In brief: Secure Boot, TPM 2.0, and other forms of kernel-level anti-cheat are already notorious for digging deep into users' systems, locking games to Windows, and increasing the risk of serious accidents. However, Microsoft plans to crack down harder by adding virtualization and remote validation to the mix.
Microsoft has added Remote Attestation to the latest description of its anti-cheat measures included in the recently released Call of Duty: Black Ops 7. The feature, which pings the company's servers when a PC boots, could tighten controversial security systems and raise privacy concerns.
Clicking on the link in the recent Xbox Wire article leads to a description of Microsoft Azure Attestation, which uses TPM to confirm that a PC's boot process only runs trusted software.
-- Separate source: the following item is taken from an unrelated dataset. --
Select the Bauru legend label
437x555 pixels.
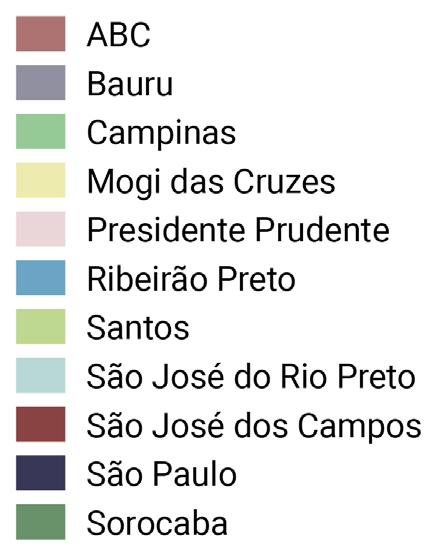pos(130,84)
The feature, which came to the public's attention following last year's CrowdStrike incident, verifies the boot environment against information on Azure servers.
Although legitimate players appreciate the company's efforts to fight increasingly creative cheaters in online games, some might feel concerned about their devices pinging Microsoft servers on every boot. Furthermore, whether harmless software could create false positives remains unclear.
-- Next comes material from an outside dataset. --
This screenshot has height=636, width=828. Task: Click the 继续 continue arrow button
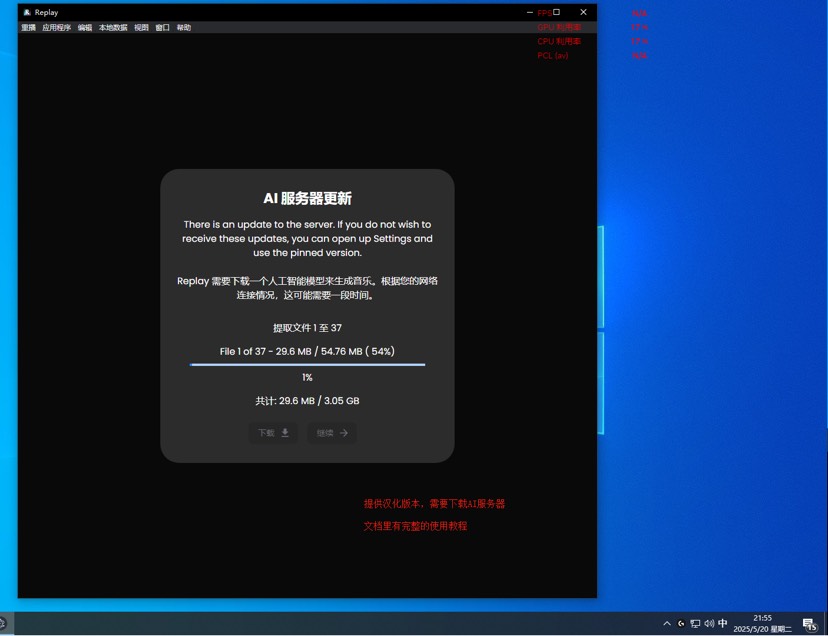[332, 433]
Several popular games have already drawn criticism for using kernel-level anti-cheat systems. Kernel-level security accesses an operating system's deepest levels, which many users consider unnecessarily risky. The CrowdStrike fiasco vindicated critics when a defective update for a kernel-level security scanner disabled millions of Windows PCs.
Moreover, these features, in addition to Secure Boot and TPM, effectively make some of the most popular games exclusive to Windows because macOS and Linux do not allow third-party software to access their kernels (a fact that Apple extravagantly noted last month). This makes some of the most popular PC titles, such as Fortnite, Call of Duty, Battlefield 6, Valorant, and Grand Theft Auto Online, unplayable on the Steam Deck and Valve's upcoming Steam Machine.
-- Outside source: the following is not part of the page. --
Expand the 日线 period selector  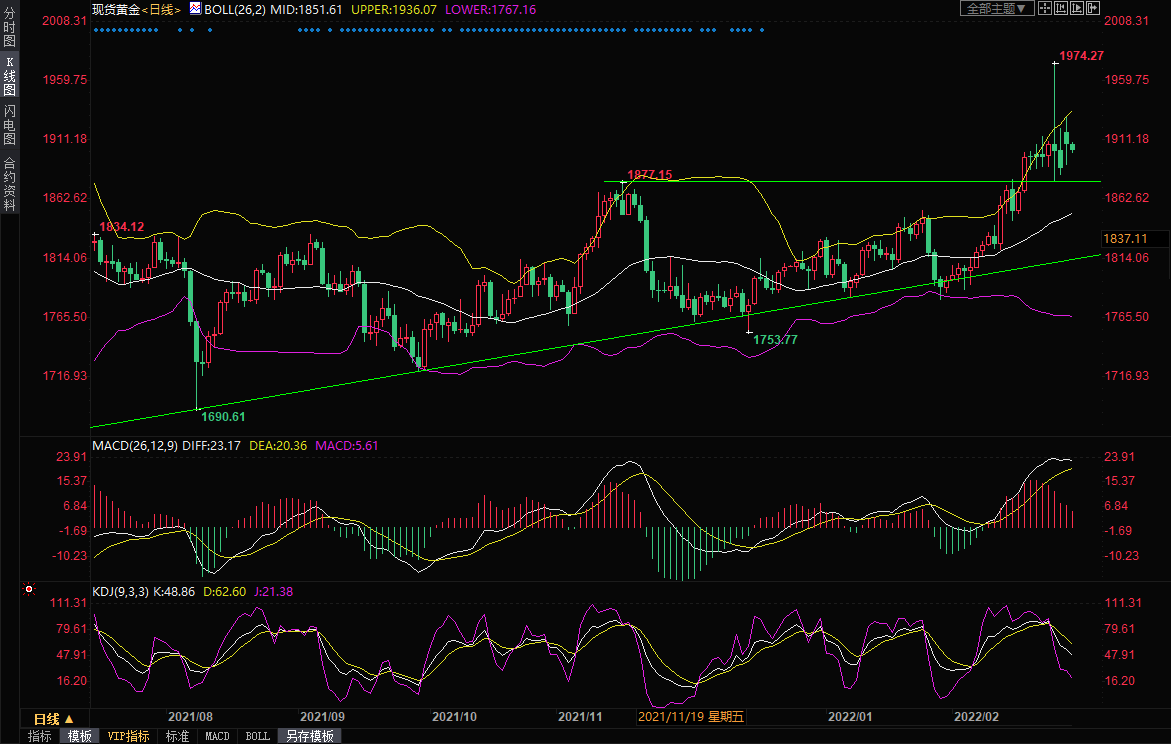54,719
In light of this, Remote Attestation could become a positive, as it does not access the kernel. Neither does Virtualization-based Security, another security layer Microsoft is using for anti-cheat, which isolates applications in a secure memory region using Hyper-V and Windows virtualization. Employing these options instead of Secure Boot could potentially be less risky and restrictive.
In the meantime, Microsoft's guide includes instructions for activating TPM and Secure Boot, specific to various motherboard manufacturers. Steam also recently introduced a tool that checks whether users' systems have engaged the two features.